You can see the "real" lettuce swimwear in the video version here:



Via Adrants.

Rabu, 21 Maret 2012

Playboy celebrates getting caught looking at porn

Because, hey! Who wouldn't rather look at heavily photoshopped wannabe actresses' naked bodies rather than spending time with loved ones...


Or working...


Or doing nothing at all?


Clever idea, but it makes me kind of sad for the target audience.

For Playboy's Spanish "TV" web site, by Y&R Argentina. (You wonder if they ever get any work done down there.)

Note that, once again, all creative teams assume everyone owns a Mac.

Via Ads of the World

Jumat, 16 Maret 2012

Playboy readers care about the big issues #FdAdFridays

I am also concerned about the obsessive removal of public hair and surgical augmentation of breasts, although I think that Playboy is one of the main parties to blame in these unfortunate intimate fashion trends.

"Deforestation"

"Silicon Valley"

Consensual anal sex, however, no matter how often, is an issue every couple needs to decide on for themselves.

"Crack addiction"

This campaign by Y&R, South Africa, tries to mash up Playboy's old-school "class" as a serious men's lifestyle mag with its cheesy locker-room humour. I think it achieves much more of the latter.

Via Ads of The World

Selasa, 10 Januari 2012

Bunny Girls vs. Horse Men


This Playboy ad (via Copyranter) uses an old group photo trick that coincidentally (?) has an ancestor circulating on Reddit, Tumblr and Buzzfeed right now:


Weird. Have any other examples to share?

Rabu, 30 November 2011

Postmodern beer advertising from Molson?

This is kind of hard to believe, but also quite remarkable.


After years of serving up ads that insinuiate that drinking their brand of beer will make you attractive to the opposite sex, Molson has decided to go meta.

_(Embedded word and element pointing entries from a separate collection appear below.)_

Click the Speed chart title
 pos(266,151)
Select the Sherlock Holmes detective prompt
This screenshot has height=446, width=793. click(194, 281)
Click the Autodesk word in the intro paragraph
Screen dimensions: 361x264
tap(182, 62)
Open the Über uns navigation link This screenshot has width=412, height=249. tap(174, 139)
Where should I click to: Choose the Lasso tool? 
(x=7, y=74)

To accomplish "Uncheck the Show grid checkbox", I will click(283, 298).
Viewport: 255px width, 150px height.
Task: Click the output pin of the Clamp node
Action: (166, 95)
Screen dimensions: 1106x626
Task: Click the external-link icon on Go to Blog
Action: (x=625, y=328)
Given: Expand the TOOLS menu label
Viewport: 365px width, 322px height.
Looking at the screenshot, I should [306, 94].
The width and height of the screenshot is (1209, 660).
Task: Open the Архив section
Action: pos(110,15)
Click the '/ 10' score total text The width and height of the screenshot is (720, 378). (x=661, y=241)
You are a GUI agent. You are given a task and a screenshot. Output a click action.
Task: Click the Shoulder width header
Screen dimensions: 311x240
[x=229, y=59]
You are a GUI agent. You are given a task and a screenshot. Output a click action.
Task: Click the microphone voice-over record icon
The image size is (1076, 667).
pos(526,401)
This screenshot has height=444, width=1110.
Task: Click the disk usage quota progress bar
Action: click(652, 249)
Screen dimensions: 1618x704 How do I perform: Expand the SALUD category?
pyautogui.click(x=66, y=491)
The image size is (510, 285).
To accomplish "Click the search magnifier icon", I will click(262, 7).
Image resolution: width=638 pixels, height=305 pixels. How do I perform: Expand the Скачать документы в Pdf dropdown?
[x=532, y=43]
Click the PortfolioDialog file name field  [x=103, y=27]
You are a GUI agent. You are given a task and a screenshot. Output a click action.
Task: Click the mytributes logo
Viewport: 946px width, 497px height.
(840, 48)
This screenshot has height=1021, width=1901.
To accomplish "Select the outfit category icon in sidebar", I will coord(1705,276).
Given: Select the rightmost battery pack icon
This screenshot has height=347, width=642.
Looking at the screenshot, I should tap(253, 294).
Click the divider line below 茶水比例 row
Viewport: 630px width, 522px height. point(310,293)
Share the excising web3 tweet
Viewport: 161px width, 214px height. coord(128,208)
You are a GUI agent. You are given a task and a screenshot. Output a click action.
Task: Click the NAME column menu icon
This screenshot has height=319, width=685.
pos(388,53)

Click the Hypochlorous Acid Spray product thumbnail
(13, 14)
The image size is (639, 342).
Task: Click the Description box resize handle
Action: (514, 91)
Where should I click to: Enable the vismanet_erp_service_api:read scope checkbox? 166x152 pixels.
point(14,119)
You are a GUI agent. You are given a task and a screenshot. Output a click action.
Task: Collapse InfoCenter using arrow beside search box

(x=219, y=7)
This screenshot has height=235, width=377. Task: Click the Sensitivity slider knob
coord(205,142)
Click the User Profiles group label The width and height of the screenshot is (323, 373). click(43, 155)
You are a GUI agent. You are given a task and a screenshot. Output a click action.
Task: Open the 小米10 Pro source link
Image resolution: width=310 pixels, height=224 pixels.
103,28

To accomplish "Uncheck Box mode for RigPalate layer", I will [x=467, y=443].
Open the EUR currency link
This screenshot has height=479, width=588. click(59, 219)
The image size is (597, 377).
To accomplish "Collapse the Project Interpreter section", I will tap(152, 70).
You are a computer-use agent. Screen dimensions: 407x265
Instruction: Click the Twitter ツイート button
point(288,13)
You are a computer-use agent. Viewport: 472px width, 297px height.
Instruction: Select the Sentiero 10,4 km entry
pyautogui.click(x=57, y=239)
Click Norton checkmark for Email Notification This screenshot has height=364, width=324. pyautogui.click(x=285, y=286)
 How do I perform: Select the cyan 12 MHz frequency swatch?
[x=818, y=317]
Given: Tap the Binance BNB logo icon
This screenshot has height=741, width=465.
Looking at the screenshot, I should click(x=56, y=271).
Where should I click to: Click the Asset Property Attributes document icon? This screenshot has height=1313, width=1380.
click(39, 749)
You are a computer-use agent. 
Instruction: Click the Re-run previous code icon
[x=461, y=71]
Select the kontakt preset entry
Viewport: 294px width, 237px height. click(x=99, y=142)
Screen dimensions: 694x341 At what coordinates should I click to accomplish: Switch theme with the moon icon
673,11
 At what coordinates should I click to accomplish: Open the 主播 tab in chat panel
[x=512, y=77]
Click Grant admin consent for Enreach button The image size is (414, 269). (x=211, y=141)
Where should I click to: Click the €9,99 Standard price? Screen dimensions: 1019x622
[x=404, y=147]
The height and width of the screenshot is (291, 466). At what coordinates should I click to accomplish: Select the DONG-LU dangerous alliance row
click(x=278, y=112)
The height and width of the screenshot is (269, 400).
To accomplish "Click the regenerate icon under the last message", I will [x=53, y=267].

The above ad, according to Sociological Images, appeared in Cosmopolitan. Just look at that sensitive, but ruggedly manly, dude with the adorable puppies and matching sweater and cap. A fine catch for any heterosexual woman! And look here! He's drinking a Molson!

While not very credible in its forced cuddliness, this ad probably went unnoticed between all the photoshopped boobs and bums that make up most of the ads in a women's mag.

But then someone caught wind of the other side of the campaign, that ran in FHM and Playboy:




Copy:


HUNDREDS OF THOUSANDS OF WOMEN.
PRE-PROGRAMMED FOR YOUR CONVENIENCE. 
As you read this, women across America are reading something very different: an advertisement (fig. 1) scientifically formulated to enhance their perception of men who drink Molson. The ad shown below, currently running in Cosmopolitan magazine, is a perfectly tuned combination of words and images designed by trained professionals.  Women who are exposed to it experience a very positive feeling.  A feeling which they will later project directly onto you. Triggering the process is as simple as ordering a Molson Canadian (fig. 2).

Extravagent dinners.  Subtitled movies. Floral arrangements tied together with little pieces of hay. It gets old.  And it gets expensive, depleting funds that could go to a new set of of 20-inch rims. But thanks to the miracle of Twin Advertising Technology, you can achieve success without putting in any time or effort. So drop the bouquet and pick up a Molson Canadian…

Sociological Images editor Lisa Wade (a respected blogging ally, I should disclose) was offended by the ruse, writing "The second ad, then, portrays men as lazy, shallow jerks who are just trying to get laid (not soft and sensitive at all). And it portrays women as stupid and manipulable."

But I think Molson was on to something here. And it has to do with the nature of the trick.

There is no way any male reader of those magazines would take the "Male" ad seriously. It is a parody of the many "how to pick up girls" ads that have been gracing those kinds of publications since the '60s.


It also needs to be seen in context of the culture of pranking Millennials have grown up with. While some women might be offended by the goofy trick, others may get as much of a laugh out of it as the men.

What do you think?

UPDATE: Åsk, from Adland, tells me this campaign is old. Like, real old. (It's always good to know the internet's longest-running ad blogger!)